Statistically, children are not safe in this country. 1 in 4 girls and 1 in 6 boys in America will be either raped or molested by an adult by their 18th birthday. I know of at least eight women who this has happened to as children, by everything from step fathers to brothers to teachers. In comparison, I have only known one person who has had cancer. That’s kind of a scary statistic. Currently in the media, there are more than a half dozen stories relating to child rapes, abductions and murders. Elizabeth Smart is testifying against her offender. Elizabeth Olten was killed in Missouri. Somer Thompson was recently abducted and found dead in Florida. Sandra Cantuu was kidnapped and murdered earlier this year in California. Jaycee Dugard was abucted at age 11 and held in captivity as an adult man’s sex slave until this year. An arrest was finally made in Jennifer Schuett’s case. She was abducted and raped at 8, surviving her throat being slit. Haleigh Cummings is still missing in Florida. Dakota Hughes, 11, was murdered in Oklahoma. At one point last year, I could recall something like seven news stories of little girls and boys being abducted, raped and found dead in a six month time span. Victims who survive a child sex offender, even if it is someone they know or trust, face a lifetime of emotional problems.
Do a Google News search on “child molester” and you’ll see the problem. They’re coaches, firefighters, dads, uncles, brothers, sometimes women — and they’re everywhere. 300,000 computers have been found trading child pornography in the U.S. The biggest perpetrator was a soccer dad who was active in the community and well respected — and drugging, raping and videotaping his daughter and her friends at night while his wife slept upstairs. There are 400,000 registered sex offenders in this country, a very large majority guilty of child offenses. More than 150 registered sex offenders lived in a few mile radius of Somer Thompson’s home in Florida. A half dozen live in walking distance from the school near my house — several are less than three blocks away. I live near some of the most prestigious stores in the city. This is supposed to be a relatively safe area.
In 2007, I met Erin Runnion of The Joyful Child organization as I held a charity auction of my wardrobe to benefit her work. Erin’s daughter Samantha was five years old and playing in her front yard, with a relative in ear shot, when a child sex offender abducted her. She was found raped and murdered a few days later. DNA from her tears were found on the door of his car. I will never forget how it felt to be in that room at Joyful Child for as long as I live. There was something in Erin’s eyes I pray I never see again. I’m an aunt to eight kids under the age of 12. Every year that they get older, I think “thank God, they are still safe.” I could not imagine if one of them went missing, like 8 year old Jessica Lumsford who was kidnapped from her home, raped for three days by an adult man, then told to get inside of two garbage bags because she’d be taken home, only to be buried alive instead. I can’t imagine how scared she must have been. Based on the statistics, this could happen to any child at anytime, anywhere.

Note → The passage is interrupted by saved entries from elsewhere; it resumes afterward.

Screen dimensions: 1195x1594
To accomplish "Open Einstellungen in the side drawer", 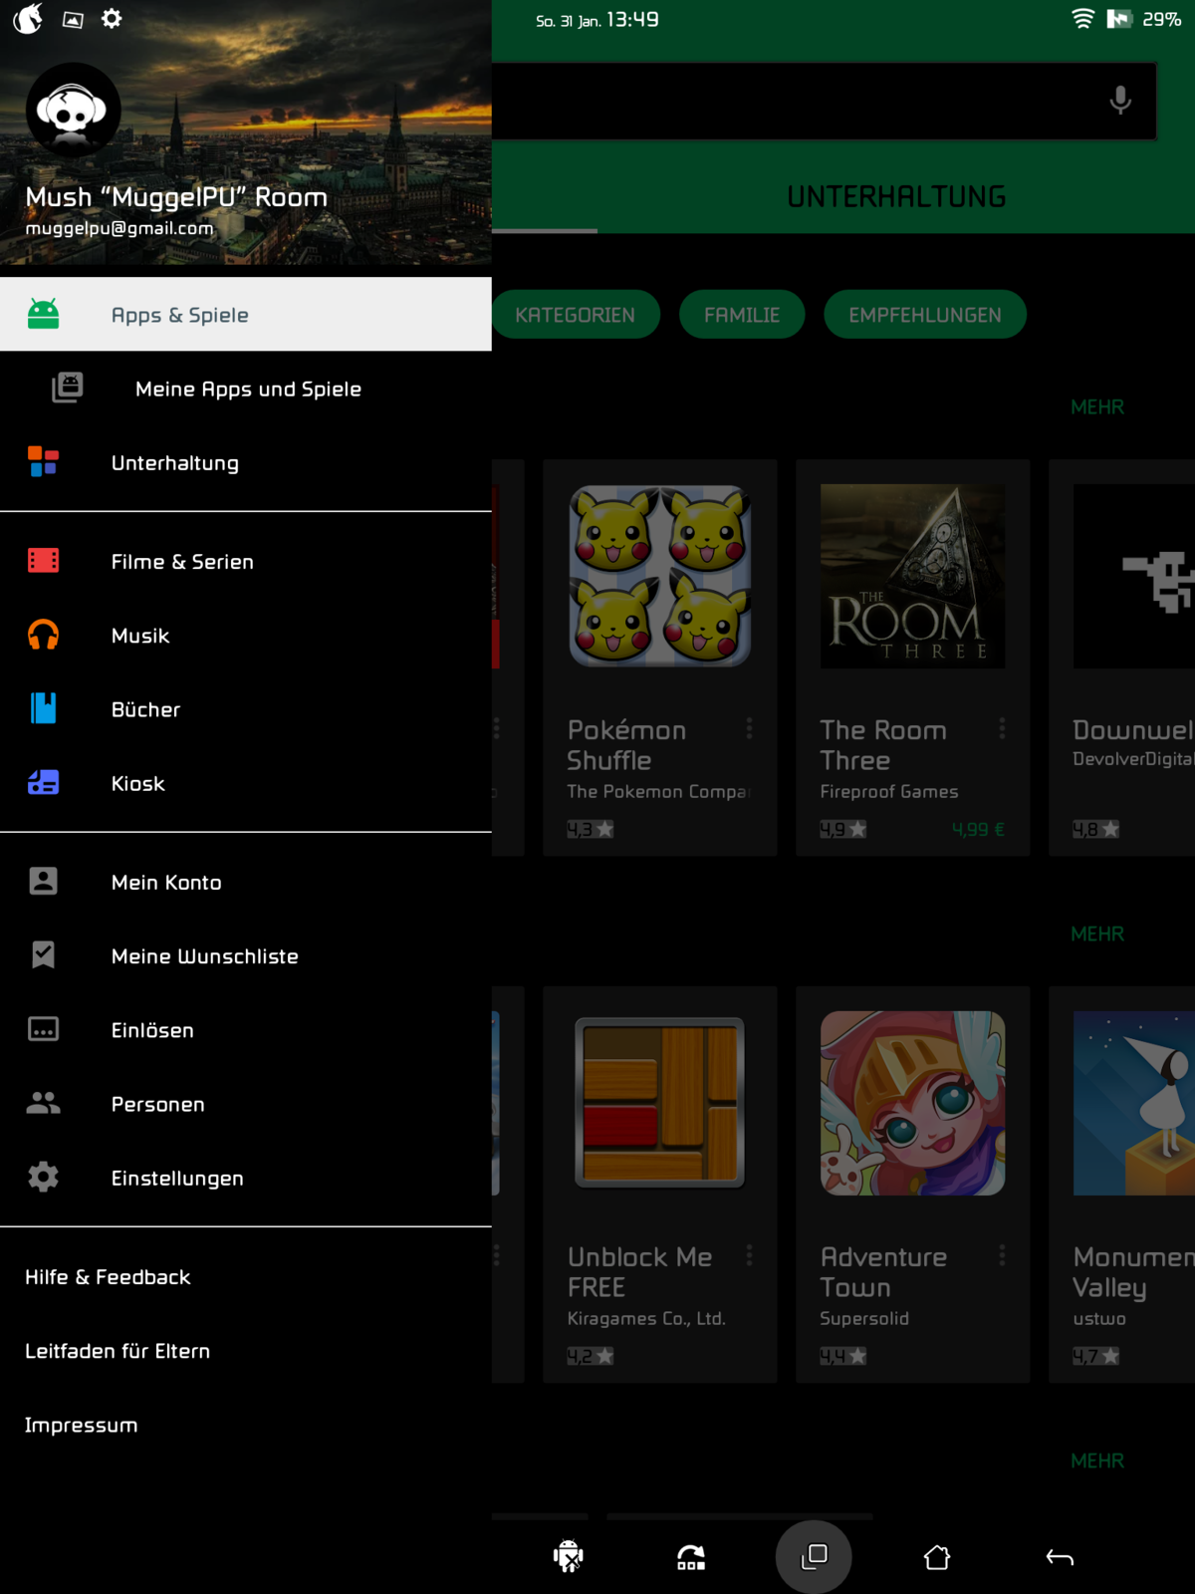I will pos(177,1178).
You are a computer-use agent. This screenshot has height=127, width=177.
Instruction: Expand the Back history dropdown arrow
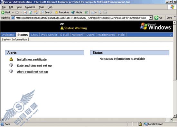[13, 13]
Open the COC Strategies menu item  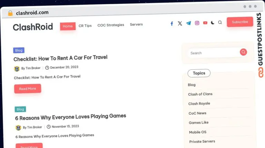tap(111, 25)
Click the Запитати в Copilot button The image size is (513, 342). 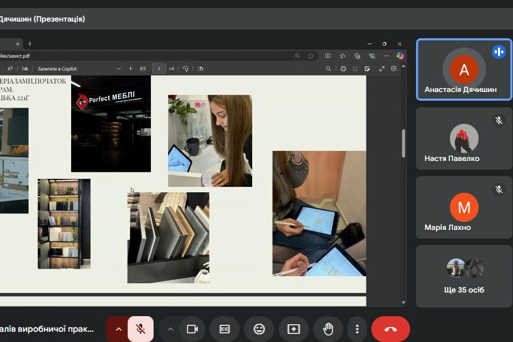(x=57, y=69)
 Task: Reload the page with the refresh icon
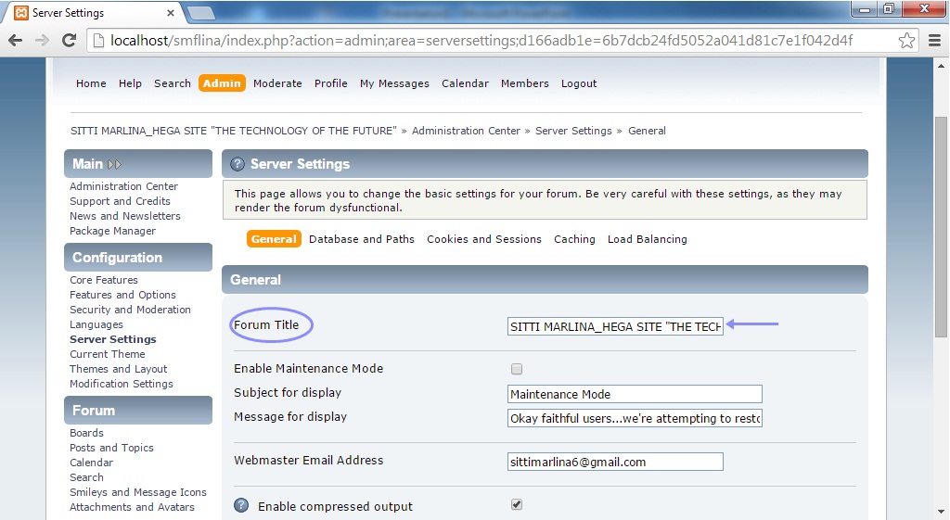(x=69, y=41)
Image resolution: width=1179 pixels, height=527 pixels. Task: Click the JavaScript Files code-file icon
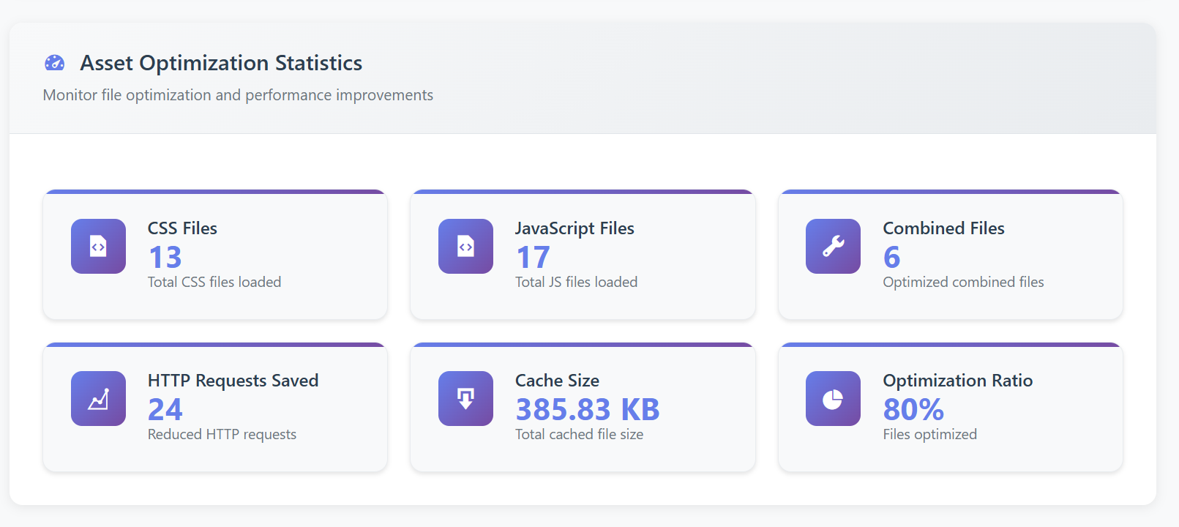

It took two years and massive effort to pass the Protect Our Children Act, which gives money to law enforcement to do something about the 300,000 people viewing child pornography. In comparison, parents fought harder and gave more money to prevent gays from marrying. If we heard about these things happening to children in another country, we would say that country is unsafe and barbaric. I know its hard for people to care about all the problems that go on in society and I know that it’s very hard to know how to create the power to change it. But this can’t possibly be okay in our country any longer. Mommy bloggers have such a powerful influence and platform — if not to fight, then to help raise awareness for parents. Technology has incredible potential to find missing kids — had the right technology been in place many say Samantha Runnion would have been found in a matter of hours. Instead, she was found dead.
Whether or not you have kids, we should all care about stopping this problem. Spread the word.